Non sempre conviene chiarire il segno-valore di un evento, di una minaccia, di un'occasione, di una possibilità. Anzi, forse non conviene davvero quasi mai.
Chiarire significa spillare una farfalla viva su un pannello di sughero; infrangere l'onda miracolosa invece di cavalcarla o seguirne l'avventura.
Sarebbe bello conoscere tutto il necessario della vita.
Volere conoscere, dover conoscere, sono solo vizi calatici dall'alto di una cultura deviante del controllo, o forse sono vizi suggeriti dalla falsata percezione della profondità del passato. Nessuno conosce davvero nulla di ciò che conta o che davvero serve, non del passato, né del presente e tantomeno del futuro.
L'ignoranza è eterna e smisurata. E che torni a essere benedetta. Maggiore l'ignoranza, maggiore la superficie calpestabile per l'intelletto e per il corpo.
La conoscenza delle cose è invece provvisoria e limitata, frammentata nella sua folle condivisione tra noi tutti. Ogni frammento di conoscenza è mattone di prigione.
La conoscenza è complicità. La conoscenza senza il "co" è invece una "noscenza", una sapienza personale e interiore, oscura e concentrata, non davvero comunicabile, forse l'unica che significhi davvero qualcosa, come il nostro stesso polso, i valori del ferro nel nostro sangue, tutti i sogni fatti la scorsa notte.
Nell'era di questa folle condivisione globale di tutto, "il vero per sé stessi" è ormai evaporato. Involontariamente ci si richiede a vicenda - e continuamente - il permesso di essere, di vivere, pensare, osare, valutare, parteggiare. Non ci si convince di conoscere qualcosa se non se ne controlla - di questo qualcosa - l'altrui conoscenza o se non ce ne si assicura la diffusione.
Allora forse tutti conoscono ma nessuno più sa. Nessuno è infatti l'altro.
Sì, si è completamente isolati nella disumana fiumana di questa folle umanità senza coda e senza veri capi, senza mappa e con sempre meno territorio.
Ma a ben vedere, questa orrenda riscoperta di solitudine non toglie alcun divertimento alla vita, anzi!
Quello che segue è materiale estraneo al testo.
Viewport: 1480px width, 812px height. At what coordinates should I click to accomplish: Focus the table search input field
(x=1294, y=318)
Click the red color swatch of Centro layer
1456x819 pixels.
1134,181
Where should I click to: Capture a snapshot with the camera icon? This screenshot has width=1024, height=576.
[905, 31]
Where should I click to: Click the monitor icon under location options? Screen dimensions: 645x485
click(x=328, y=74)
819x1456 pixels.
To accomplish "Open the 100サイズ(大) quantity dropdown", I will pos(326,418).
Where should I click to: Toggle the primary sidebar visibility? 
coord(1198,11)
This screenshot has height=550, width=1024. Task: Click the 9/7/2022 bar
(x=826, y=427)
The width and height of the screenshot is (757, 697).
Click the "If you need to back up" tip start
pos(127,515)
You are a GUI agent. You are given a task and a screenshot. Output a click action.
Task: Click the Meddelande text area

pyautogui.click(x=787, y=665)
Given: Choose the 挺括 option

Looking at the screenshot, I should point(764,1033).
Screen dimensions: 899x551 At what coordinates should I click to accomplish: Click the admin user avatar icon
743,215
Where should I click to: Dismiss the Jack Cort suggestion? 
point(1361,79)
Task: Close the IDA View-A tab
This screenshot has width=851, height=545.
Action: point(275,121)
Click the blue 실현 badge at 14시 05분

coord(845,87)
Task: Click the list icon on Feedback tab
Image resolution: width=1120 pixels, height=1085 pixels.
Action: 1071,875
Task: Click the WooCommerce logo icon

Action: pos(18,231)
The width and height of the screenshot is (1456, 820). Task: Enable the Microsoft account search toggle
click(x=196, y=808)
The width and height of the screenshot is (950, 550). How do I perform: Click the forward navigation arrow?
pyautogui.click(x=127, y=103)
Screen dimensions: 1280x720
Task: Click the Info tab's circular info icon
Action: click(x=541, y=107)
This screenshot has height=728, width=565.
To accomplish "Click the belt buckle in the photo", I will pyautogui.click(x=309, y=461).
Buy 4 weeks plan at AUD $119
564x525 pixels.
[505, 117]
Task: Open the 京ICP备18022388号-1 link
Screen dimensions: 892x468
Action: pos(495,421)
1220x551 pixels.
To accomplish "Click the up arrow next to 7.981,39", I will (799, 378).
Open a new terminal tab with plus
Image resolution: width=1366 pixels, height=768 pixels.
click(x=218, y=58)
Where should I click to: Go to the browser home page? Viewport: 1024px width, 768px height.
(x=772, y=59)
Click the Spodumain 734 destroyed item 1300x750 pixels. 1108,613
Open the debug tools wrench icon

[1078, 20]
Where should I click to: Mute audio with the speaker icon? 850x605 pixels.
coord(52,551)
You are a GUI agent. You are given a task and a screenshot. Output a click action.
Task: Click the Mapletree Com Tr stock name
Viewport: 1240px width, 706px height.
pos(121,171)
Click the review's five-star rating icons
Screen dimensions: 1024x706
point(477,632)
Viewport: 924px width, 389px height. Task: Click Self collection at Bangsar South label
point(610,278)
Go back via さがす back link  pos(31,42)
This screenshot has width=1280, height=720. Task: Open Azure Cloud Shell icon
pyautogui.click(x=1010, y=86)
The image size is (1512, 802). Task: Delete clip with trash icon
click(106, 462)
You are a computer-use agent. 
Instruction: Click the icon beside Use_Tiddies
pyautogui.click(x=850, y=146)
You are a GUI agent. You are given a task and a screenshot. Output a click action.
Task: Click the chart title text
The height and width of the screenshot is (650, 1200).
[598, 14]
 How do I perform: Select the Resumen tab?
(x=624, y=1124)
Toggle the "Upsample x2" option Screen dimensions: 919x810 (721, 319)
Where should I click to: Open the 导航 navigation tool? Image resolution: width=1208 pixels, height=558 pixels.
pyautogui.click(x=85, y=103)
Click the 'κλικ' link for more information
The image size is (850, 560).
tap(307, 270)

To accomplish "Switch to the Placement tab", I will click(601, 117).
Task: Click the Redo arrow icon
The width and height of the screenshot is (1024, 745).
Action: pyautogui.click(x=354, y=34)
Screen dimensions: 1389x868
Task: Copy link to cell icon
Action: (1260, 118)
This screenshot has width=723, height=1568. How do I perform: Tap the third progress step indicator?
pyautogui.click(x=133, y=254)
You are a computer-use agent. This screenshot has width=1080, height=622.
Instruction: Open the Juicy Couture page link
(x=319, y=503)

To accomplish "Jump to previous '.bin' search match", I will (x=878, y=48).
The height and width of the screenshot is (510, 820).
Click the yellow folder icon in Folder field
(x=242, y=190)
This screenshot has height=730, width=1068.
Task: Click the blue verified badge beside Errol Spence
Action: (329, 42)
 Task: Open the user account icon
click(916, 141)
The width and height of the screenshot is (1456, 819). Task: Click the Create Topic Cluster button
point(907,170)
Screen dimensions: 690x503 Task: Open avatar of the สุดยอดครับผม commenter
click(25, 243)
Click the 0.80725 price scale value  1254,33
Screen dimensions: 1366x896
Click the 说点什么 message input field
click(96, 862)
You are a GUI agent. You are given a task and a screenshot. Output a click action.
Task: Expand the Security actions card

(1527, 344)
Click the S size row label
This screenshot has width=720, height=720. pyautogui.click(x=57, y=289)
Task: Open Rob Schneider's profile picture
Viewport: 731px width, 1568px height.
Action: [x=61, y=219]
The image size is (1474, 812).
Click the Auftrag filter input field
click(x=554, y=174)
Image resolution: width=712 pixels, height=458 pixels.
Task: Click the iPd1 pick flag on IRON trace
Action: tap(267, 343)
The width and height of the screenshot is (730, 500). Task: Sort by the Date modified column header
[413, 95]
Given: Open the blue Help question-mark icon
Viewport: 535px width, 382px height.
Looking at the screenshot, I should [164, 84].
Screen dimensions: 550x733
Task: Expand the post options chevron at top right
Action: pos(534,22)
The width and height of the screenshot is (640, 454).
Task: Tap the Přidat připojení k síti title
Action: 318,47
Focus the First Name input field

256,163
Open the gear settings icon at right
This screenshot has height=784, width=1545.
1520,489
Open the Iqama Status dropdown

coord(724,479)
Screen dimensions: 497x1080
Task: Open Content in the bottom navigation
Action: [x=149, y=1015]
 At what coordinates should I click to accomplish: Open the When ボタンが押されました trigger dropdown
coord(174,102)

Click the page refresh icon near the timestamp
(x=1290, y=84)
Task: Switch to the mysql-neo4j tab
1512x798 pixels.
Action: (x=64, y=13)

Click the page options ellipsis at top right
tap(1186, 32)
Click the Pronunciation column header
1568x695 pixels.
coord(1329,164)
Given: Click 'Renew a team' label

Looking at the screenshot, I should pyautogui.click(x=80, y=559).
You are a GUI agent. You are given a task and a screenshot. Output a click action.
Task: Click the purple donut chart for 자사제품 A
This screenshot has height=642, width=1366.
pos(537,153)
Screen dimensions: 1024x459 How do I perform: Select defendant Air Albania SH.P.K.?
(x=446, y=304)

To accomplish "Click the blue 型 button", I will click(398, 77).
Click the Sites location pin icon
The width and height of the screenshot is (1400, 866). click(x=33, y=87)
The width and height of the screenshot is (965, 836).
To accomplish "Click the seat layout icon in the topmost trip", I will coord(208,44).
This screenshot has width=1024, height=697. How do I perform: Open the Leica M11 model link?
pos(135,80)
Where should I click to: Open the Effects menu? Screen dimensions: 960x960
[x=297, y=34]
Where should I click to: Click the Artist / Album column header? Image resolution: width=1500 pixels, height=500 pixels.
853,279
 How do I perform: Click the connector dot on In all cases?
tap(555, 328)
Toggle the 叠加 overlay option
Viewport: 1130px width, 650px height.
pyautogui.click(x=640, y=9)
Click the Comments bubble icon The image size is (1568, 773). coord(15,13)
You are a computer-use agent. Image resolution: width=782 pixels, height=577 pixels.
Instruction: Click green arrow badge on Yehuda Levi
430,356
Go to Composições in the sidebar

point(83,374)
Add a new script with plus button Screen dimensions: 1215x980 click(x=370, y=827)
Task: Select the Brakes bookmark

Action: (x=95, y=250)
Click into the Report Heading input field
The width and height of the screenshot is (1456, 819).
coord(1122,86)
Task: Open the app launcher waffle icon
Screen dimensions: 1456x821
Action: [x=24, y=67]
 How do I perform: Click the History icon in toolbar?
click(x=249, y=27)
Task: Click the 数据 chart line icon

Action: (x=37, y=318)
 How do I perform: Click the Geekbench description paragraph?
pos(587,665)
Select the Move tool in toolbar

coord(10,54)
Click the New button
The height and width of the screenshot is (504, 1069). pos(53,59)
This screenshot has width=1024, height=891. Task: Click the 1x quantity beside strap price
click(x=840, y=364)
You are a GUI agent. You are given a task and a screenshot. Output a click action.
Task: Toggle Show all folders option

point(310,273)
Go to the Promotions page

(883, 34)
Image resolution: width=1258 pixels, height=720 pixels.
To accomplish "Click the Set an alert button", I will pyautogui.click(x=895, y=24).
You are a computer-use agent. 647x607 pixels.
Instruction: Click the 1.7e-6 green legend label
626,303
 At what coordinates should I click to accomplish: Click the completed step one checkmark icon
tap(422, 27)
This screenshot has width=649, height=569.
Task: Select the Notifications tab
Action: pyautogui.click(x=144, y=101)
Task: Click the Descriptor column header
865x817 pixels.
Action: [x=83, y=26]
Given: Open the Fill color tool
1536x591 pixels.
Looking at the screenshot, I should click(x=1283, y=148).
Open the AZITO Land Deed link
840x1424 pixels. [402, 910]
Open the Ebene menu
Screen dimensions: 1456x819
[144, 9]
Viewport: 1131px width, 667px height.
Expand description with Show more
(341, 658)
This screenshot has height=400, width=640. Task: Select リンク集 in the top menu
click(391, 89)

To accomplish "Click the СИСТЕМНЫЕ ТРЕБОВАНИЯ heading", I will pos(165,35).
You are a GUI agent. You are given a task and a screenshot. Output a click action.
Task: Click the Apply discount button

Sapersi soli rende nuovamente la vita un gioco di egoistici equilibri, dondolii, altalene; avventure, esplorazioni, sorrisi palpitanti e sbucciature sanguinanti.
Le responsabilità adulte sono certo una realtà, ma non dovrebbero oscurare il sottofondo infantile dell'impresa umana. Perché se questa Terra è dal primo momento un "asilo" è probabile che lo voglia essere - a nostra insaputa - per tutto il tempo della nostra permanenza.
Cos'è - che poi - da adulti ci irrigidisce? Cosa ci distacca dalla leggerezza dell'infanzia?
Forse è la collezione di nomi, segni e valori che sembriamo accumulare e siamo misteriosamente ansiosi di condividere.
Forse è il valore che diamo al nostro nome e cognome, che si gonfia inutilmente e a dismisura con l'età. Ma - anagrafica a parte - chi siamo poi davvero? Tra un paio di generazioni - se saremo fortunati - saremo un nome sbiadito, raramente ricordato e pronunciato, riposto nello sgabuzzino del passato perfino dai discendenti a noi più stretti.
Da adulti, allora, come dovremmo davvero gestire i dubbi lancinanti delle scelte più importanti? Dove porre - nel nostro sistema di valori traballanti e mendaci - questioni e persone che ci risultano impossibili da collocare?
A un certo punto della vita tutto diventa azzardo, scommessa, statistica, rischio, responsabilità, e lo diviene a un punto tale che l'intera esistenza si trasforma in una auto-minaccia.
Ogni questione brilla del suo interrogativo più abbagliante. Tutto si presenta con un sorriso... quantomeno duplice, invitante e minaccioso insieme. I bivi che una volta si inforcavano speditamente e sportivamente divengono lunghe stazioni di stupore.
Morto o vivo, o morto e vivo contemporaneamente che sia, il gatto di Schrödinger è chiuso in una scatola con lucchetto. Passare avanti.
La risposta giusta non esiste per nessun quesito fondamentale adulto e non può essere conosciuta in anticipo.
Ma da un paio di giorni a questa parte credo di esser tornato a sapere tutto il resto.
Ripeti con me ad alta voce:
"Io ho davvero sempre ragione e sono circondato da stupidi."
E questa non è conoscenza. È pura sapienza. Vale dunque per tutti e il concetto non decade con la sua condivisione.